Students with disabilities make up about 16 percent of the district’s 10,000-plus enrollment. A plan proposed by the district administration would help those students but also students who are falling so far behind that they’re in danger of becoming special-education students.
The district has been addressing this problem for several years with something called Response to Intervention, or RtI. Kids who aren’t keeping up are identified and assigned alternative ways of learning to help them catch up.
“RtI is a major change in thinking, a huge initiative. We’ve been chipping away at it for about four years,” but not all staff members are up to speed, especially at the high schools, Superintendent Karen Schulte said.
“I love this model. I think it’s the right thing to do for kids, but it costs a lot of money,” she said.
Those costly “interventions” might be a computer program that drills them on math skills or a series of readings and exercises designed to increase their reading proficiency.
The stimulus-spending plan includes $105,141 for a Response to Intervention coach/supervisor, whose job would last only two years.
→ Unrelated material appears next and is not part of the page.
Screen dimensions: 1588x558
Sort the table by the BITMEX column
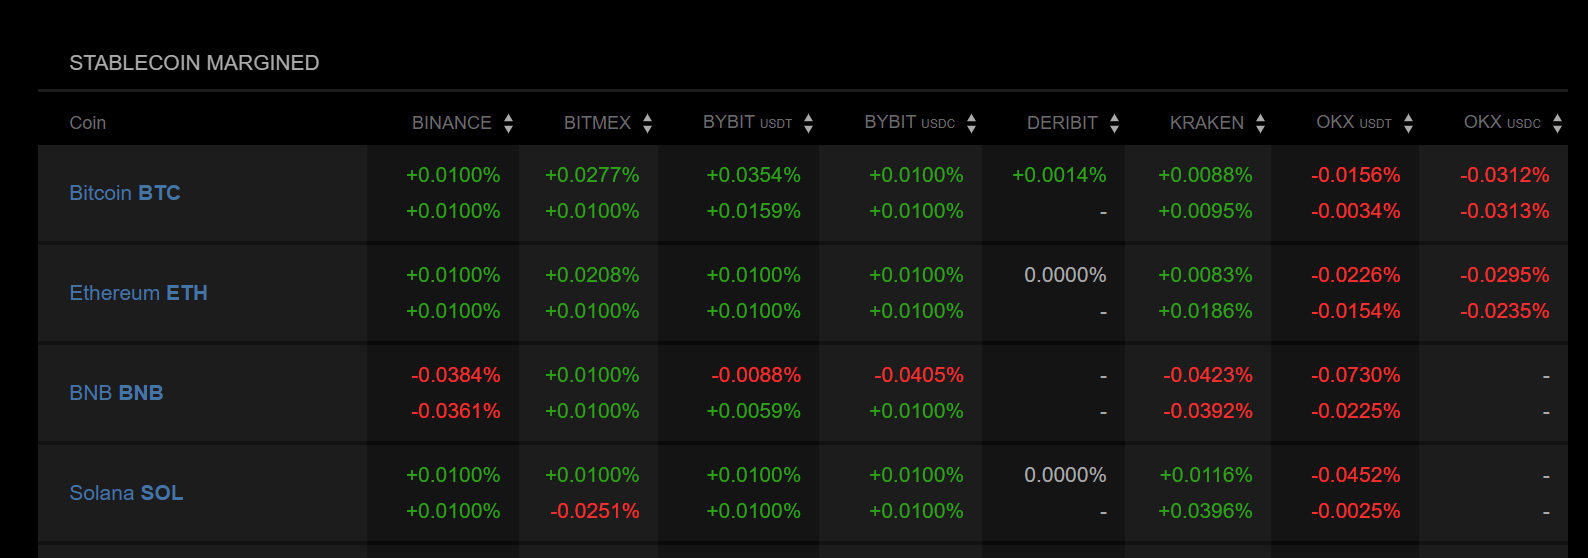tap(648, 123)
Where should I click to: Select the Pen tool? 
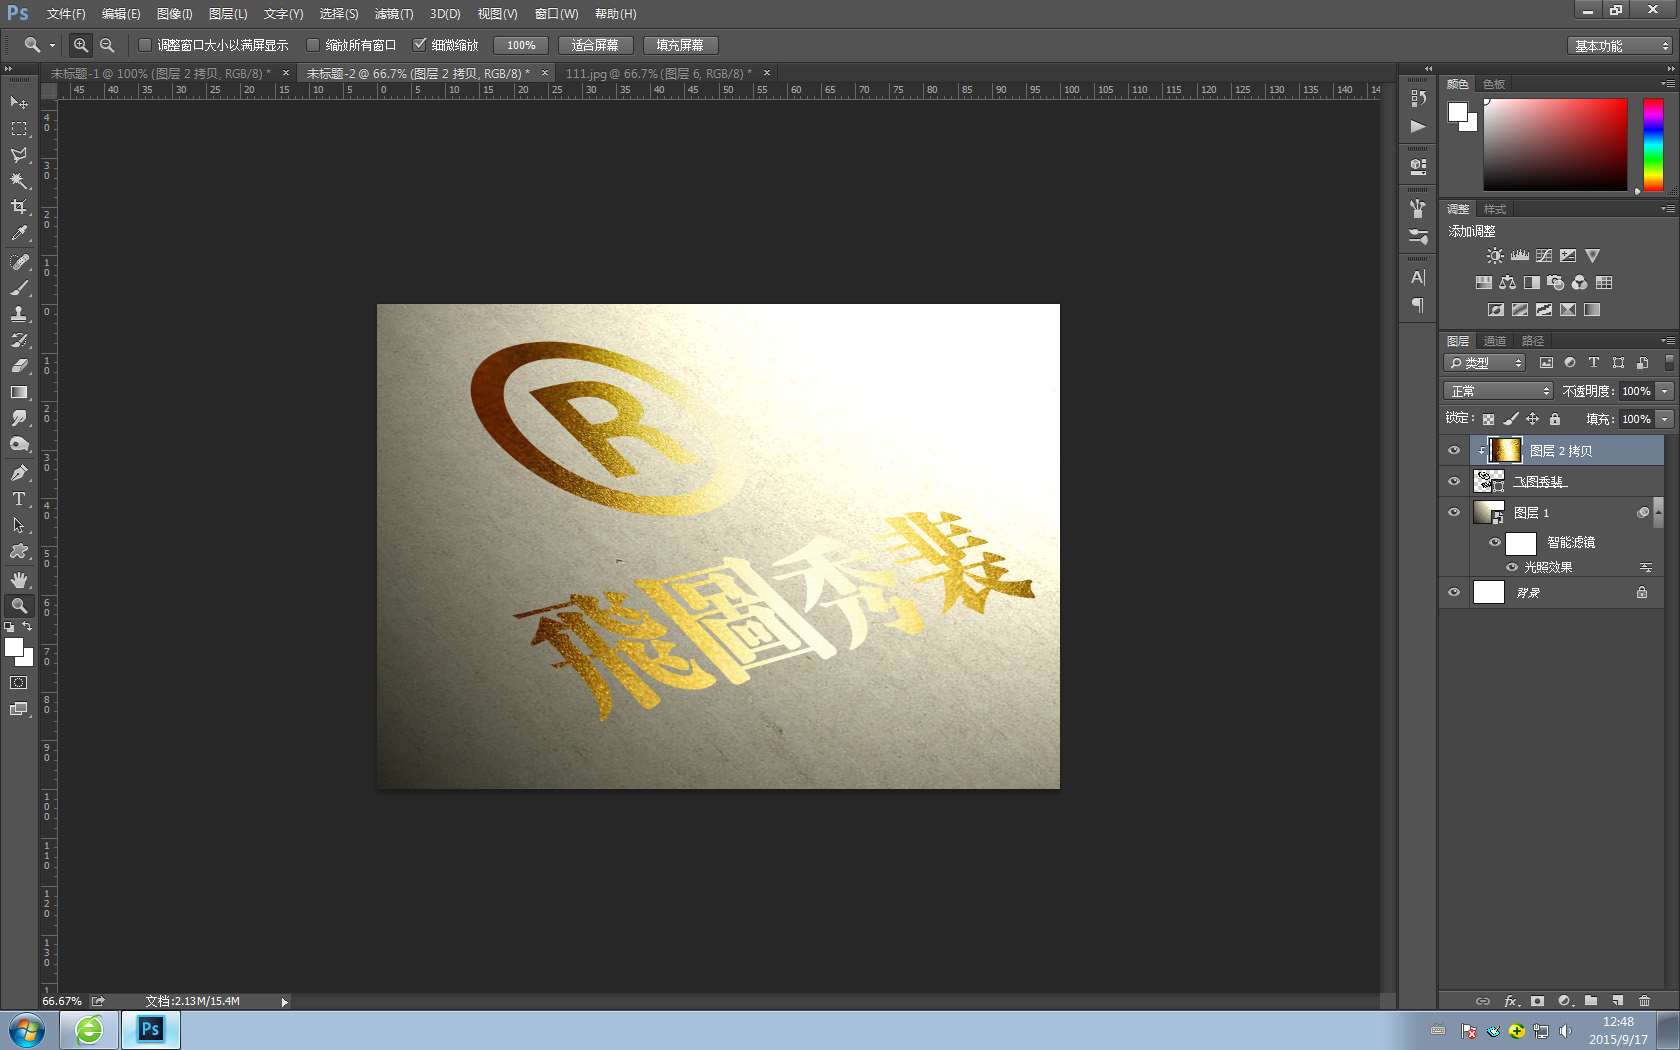click(x=19, y=472)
Other spending in the plan calls for more than $200,000 to train teachers and other staff in a variety programs, including Response to Intervention.
Several hundred thousand dollars are earmarked for instructional technology and supplies, much of it to provide those specialized programs that will help students who need the extra help, Schulte said.
The plan was put together by a task force of teachers and principals who were charged with finding ways to improve student achievement, Schulte said.
The district has had difficulties getting its students with disabilities to meet No Child Left Behind improvement standards, so the hope is that this spending will help, Schulte said.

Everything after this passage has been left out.